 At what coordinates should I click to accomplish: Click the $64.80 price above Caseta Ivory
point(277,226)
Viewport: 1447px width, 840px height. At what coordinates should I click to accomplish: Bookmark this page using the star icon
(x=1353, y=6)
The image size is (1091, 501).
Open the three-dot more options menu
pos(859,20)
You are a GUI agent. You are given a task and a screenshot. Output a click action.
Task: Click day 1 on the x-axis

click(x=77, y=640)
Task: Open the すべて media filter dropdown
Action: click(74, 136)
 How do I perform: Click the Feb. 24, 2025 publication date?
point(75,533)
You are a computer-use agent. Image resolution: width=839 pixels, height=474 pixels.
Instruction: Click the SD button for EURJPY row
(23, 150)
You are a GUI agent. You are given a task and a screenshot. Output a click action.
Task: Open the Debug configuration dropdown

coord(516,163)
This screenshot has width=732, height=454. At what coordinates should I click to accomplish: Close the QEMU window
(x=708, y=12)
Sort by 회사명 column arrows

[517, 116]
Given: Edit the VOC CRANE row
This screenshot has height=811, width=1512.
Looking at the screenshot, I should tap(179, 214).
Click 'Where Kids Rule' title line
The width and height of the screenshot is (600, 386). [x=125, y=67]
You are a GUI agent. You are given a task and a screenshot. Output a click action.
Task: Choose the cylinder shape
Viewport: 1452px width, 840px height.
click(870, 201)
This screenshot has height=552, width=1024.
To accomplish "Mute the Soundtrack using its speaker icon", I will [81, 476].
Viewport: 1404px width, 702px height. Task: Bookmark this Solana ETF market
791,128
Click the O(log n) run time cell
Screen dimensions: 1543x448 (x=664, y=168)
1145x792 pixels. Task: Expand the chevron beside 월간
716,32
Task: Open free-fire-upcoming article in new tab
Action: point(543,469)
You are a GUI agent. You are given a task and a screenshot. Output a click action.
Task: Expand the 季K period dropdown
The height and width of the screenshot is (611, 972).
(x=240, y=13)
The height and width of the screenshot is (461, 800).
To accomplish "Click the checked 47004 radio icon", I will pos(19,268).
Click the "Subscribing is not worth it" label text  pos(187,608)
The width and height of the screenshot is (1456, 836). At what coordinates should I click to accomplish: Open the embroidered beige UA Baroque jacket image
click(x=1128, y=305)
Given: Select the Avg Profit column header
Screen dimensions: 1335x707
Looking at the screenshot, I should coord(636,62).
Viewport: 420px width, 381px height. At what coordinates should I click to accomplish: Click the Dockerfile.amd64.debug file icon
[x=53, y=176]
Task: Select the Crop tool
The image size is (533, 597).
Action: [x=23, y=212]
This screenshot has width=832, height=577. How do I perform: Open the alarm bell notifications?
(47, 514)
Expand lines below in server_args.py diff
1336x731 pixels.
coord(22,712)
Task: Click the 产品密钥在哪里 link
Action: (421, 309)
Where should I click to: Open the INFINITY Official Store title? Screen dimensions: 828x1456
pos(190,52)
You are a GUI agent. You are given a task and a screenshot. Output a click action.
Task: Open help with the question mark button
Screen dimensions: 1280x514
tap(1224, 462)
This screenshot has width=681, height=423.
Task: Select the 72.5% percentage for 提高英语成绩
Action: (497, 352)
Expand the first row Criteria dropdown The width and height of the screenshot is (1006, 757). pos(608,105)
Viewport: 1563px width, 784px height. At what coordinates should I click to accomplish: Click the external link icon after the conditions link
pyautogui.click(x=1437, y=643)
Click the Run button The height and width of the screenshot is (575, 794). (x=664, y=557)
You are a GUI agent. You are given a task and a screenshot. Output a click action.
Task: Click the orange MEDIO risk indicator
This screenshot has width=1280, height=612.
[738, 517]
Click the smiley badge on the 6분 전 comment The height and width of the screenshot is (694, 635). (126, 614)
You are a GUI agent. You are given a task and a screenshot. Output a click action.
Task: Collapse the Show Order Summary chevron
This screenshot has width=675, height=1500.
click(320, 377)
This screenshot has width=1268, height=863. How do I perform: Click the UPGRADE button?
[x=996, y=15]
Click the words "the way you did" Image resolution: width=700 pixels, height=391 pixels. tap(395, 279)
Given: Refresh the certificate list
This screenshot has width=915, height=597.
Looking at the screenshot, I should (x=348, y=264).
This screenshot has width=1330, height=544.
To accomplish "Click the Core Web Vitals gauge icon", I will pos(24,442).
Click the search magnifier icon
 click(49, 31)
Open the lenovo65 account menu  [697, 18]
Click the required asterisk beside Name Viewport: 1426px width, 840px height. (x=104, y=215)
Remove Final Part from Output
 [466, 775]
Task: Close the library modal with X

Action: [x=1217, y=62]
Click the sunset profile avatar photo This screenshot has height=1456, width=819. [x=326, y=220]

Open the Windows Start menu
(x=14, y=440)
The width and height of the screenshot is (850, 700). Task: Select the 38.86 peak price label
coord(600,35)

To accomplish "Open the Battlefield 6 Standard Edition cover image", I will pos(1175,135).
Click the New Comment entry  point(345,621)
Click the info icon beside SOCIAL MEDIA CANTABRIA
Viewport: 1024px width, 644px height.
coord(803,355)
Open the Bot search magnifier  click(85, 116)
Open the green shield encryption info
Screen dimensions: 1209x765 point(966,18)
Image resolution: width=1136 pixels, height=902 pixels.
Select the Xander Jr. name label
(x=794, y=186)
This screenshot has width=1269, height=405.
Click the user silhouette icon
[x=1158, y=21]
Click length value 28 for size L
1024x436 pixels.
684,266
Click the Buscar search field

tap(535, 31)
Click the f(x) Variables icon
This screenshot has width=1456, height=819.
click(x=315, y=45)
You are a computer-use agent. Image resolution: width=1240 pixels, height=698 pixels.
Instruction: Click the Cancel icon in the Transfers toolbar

Exercise brief: Please give back exactly the lines of this listing beginning at the line with "Click the O(log n) run time cell" and ending with the line with "Task: Click the orange MEDIO risk indicator", both included, and nothing else.

Exercise solution:
Click the O(log n) run time cell
Screen dimensions: 1543x448 (x=664, y=168)
1145x792 pixels. Task: Expand the chevron beside 월간
716,32
Task: Open free-fire-upcoming article in new tab
Action: point(543,469)
You are a GUI agent. You are given a task and a screenshot. Output a click action.
Task: Expand the 季K period dropdown
The height and width of the screenshot is (611, 972).
(x=240, y=13)
The height and width of the screenshot is (461, 800).
To accomplish "Click the checked 47004 radio icon", I will pos(19,268).
Click the "Subscribing is not worth it" label text  pos(187,608)
The width and height of the screenshot is (1456, 836). At what coordinates should I click to accomplish: Open the embroidered beige UA Baroque jacket image
click(x=1128, y=305)
Given: Select the Avg Profit column header
Screen dimensions: 1335x707
Looking at the screenshot, I should coord(636,62).
Viewport: 420px width, 381px height. At what coordinates should I click to accomplish: Click the Dockerfile.amd64.debug file icon
[x=53, y=176]
Task: Select the Crop tool
The image size is (533, 597).
Action: [x=23, y=212]
This screenshot has width=832, height=577. How do I perform: Open the alarm bell notifications?
(47, 514)
Expand lines below in server_args.py diff
1336x731 pixels.
coord(22,712)
Task: Click the 产品密钥在哪里 link
Action: (421, 309)
Where should I click to: Open the INFINITY Official Store title? Screen dimensions: 828x1456
pos(190,52)
You are a GUI agent. You are given a task and a screenshot. Output a click action.
Task: Open help with the question mark button
Screen dimensions: 1280x514
tap(1224, 462)
This screenshot has width=681, height=423.
Task: Select the 72.5% percentage for 提高英语成绩
Action: (497, 352)
Expand the first row Criteria dropdown The width and height of the screenshot is (1006, 757). pos(608,105)
Viewport: 1563px width, 784px height. At what coordinates should I click to accomplish: Click the external link icon after the conditions link
pyautogui.click(x=1437, y=643)
Click the Run button The height and width of the screenshot is (575, 794). (x=664, y=557)
You are a GUI agent. You are given a task and a screenshot. Output a click action.
Task: Click the orange MEDIO risk indicator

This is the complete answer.